My friend (from whom I bought the house) had the old plumbing replaced with some sort of plastic piping that’s supposed to expand instead of burst. I hope such is the case.
As of this morning the deep sink drain was clear. So everything appears to be back to normal.
It was about 20 below this morning with the wind chill. On Saturday night, when I had to take home my friend with cerebral palsy and his 6-year-old daughter and rescue my mom’s car (which she left in the supermarket parking lot before leaving for 5 days in Florida, which was a fraking idiotic place to leave it, but I digress), I doscovered that my windshield wipers didn’t work at. all.
I drove very slowly to drop off my friend (he couldn’t very well walk home, and his wife, who would normally come get him, was sick in bed). The we went to get my mom’s car. No scraper, no shovel, and just about no gas in her car. Sigh. We got it back to the street in front of the apartment, where I proceeded to try to back it into the half-plowed parking spot, hoping it wouldn’t run out of gas in the interim.
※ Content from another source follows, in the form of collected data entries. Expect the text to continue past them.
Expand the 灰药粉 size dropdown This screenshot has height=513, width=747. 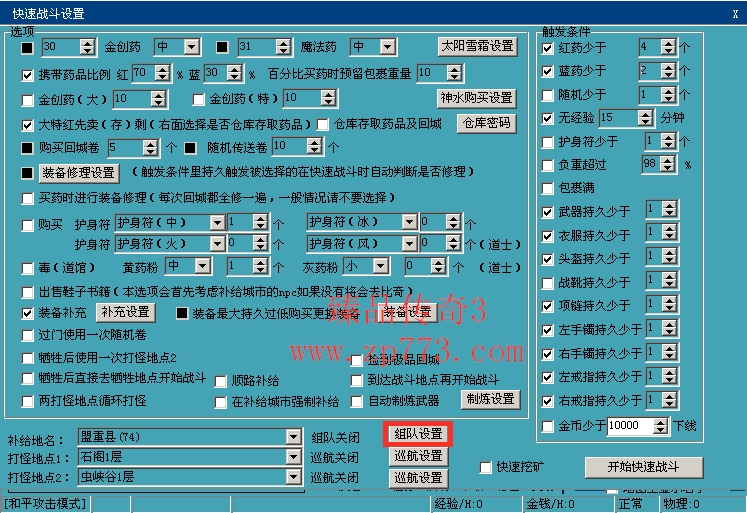click(381, 266)
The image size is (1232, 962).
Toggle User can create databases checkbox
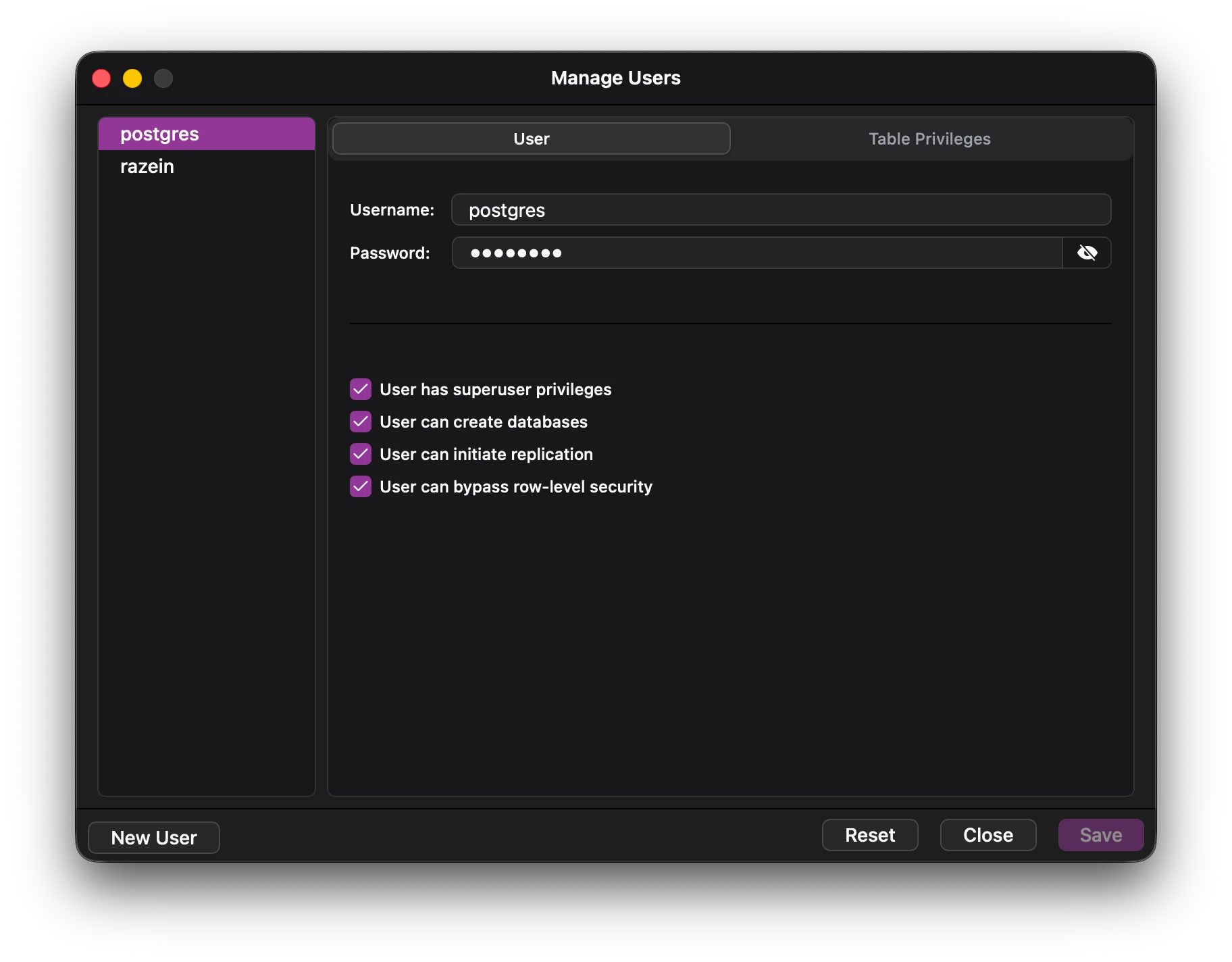[x=361, y=422]
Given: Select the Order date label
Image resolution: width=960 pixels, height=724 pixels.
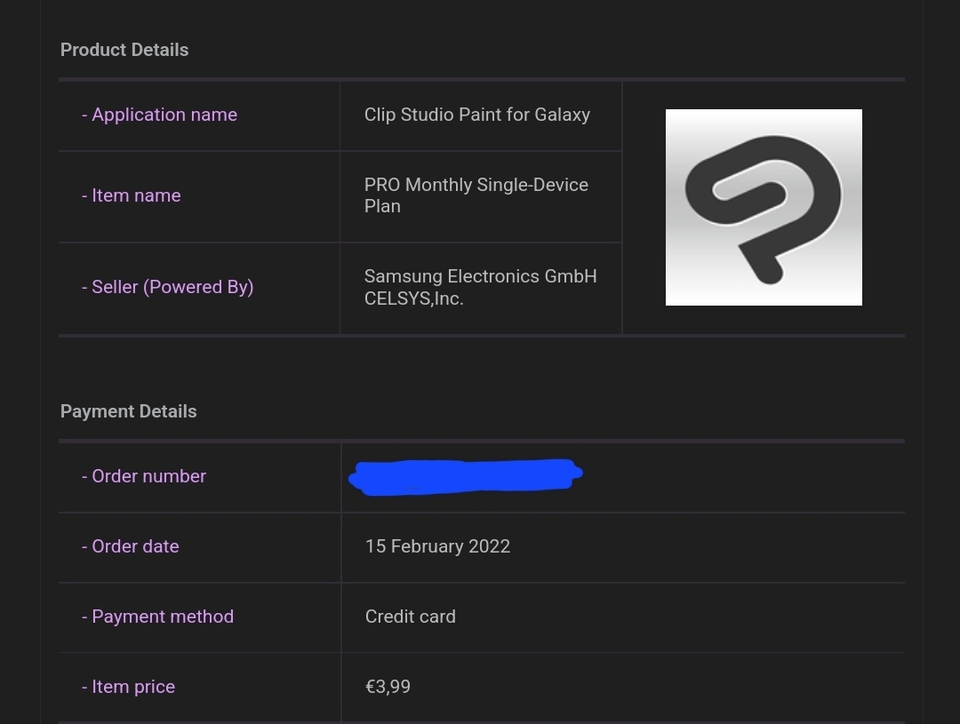Looking at the screenshot, I should 134,546.
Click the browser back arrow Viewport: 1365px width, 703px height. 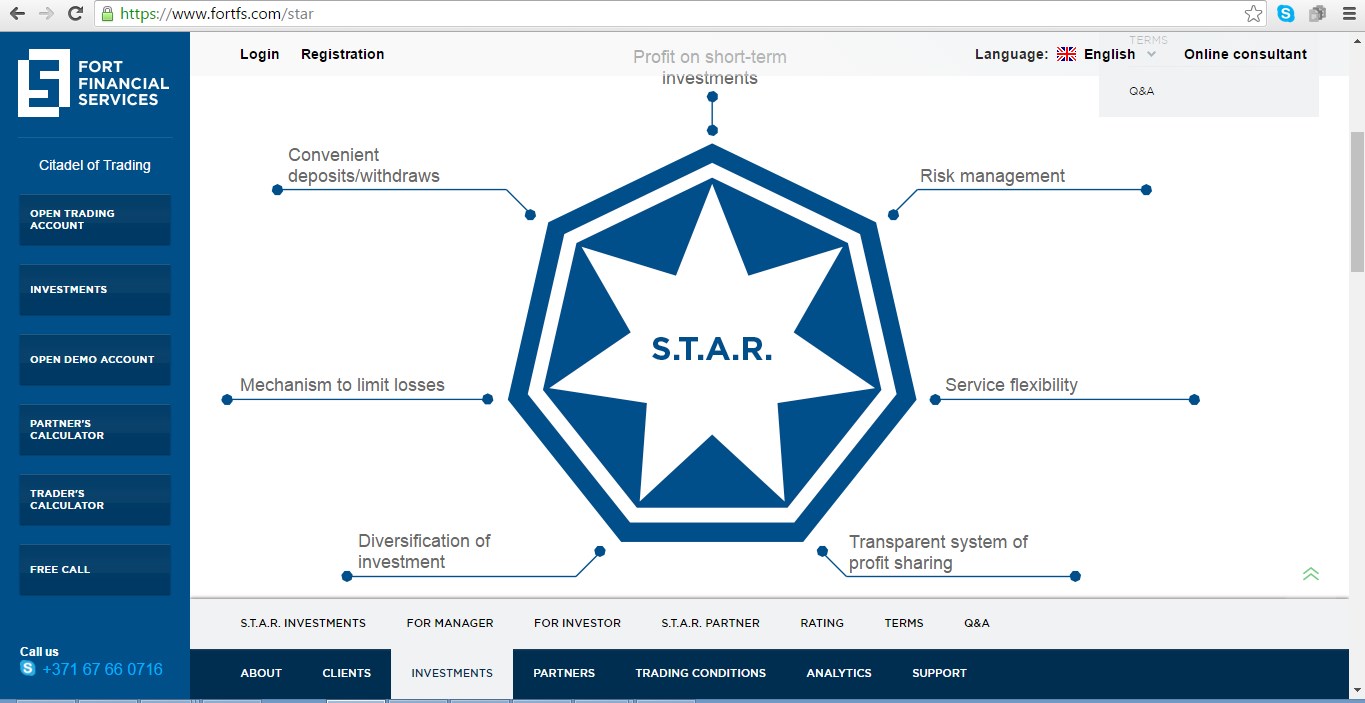pos(17,14)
That was when the car died, and wouldn’t start again, no matter what I did. I finally gave up, and prayed that a) nobody would ticket her for sticking out into the street a bit, and b) went inside and called Mom to chew her out for having no scraper, no shovel, no gas, and a huge crack all across the bottom of her windshield. It’s just plain not safe to drive like that in these conditions. She swore that she had a quarter of a tank of gas (which she absolutely did not; the tank showed just above empty), and that “the battery is fine; it just needs to be jumped” (two phrases that really don’t go together).
I am not going outside to jump her car in 20 below zero, and I’m not driving anywhere but to the mechanic until my wipers work again.
Mr. Neville noticed, as we were going to bed at 12:30 last night, that the window behind our bed felt colder than normal. We have a thermostat in our upstairs hall that shows the outside temperature as well as inside. He got up, and it was 8 degrees outside. That meant we had to leave our bathroom sink dripping all night (the previous owners told us to do that when it’s colder than 15 to keep the pipes from freezing).
Not only that, but I had to put on a coat over my nightshirt and go to our neighbors’ house. They have a house just like ours (it’s fairly common in our area of Pittsburgh to have two identical or very similar houses next door to each other). They’re in Europe, and I am looking in on their cat. I went over and set their faucet to dripping, too.
I looked it up this morning. It was colder here than it was in Moscow, Russia. Who’s up for a wintertime invasion of Russia, so we can get warm? I need to find my furry hat that I got in Prague a few years ago…
Pretty snow. Pretty, pretty snow. Sitting there waiting for Christmas. When it finally warms up enough to melt all at once, just like last year. Look for the news reports on the Flood of '08 by around Saturday at the latest.
Just don’t forget it’s there when spring comes. That one cost me a head gasket.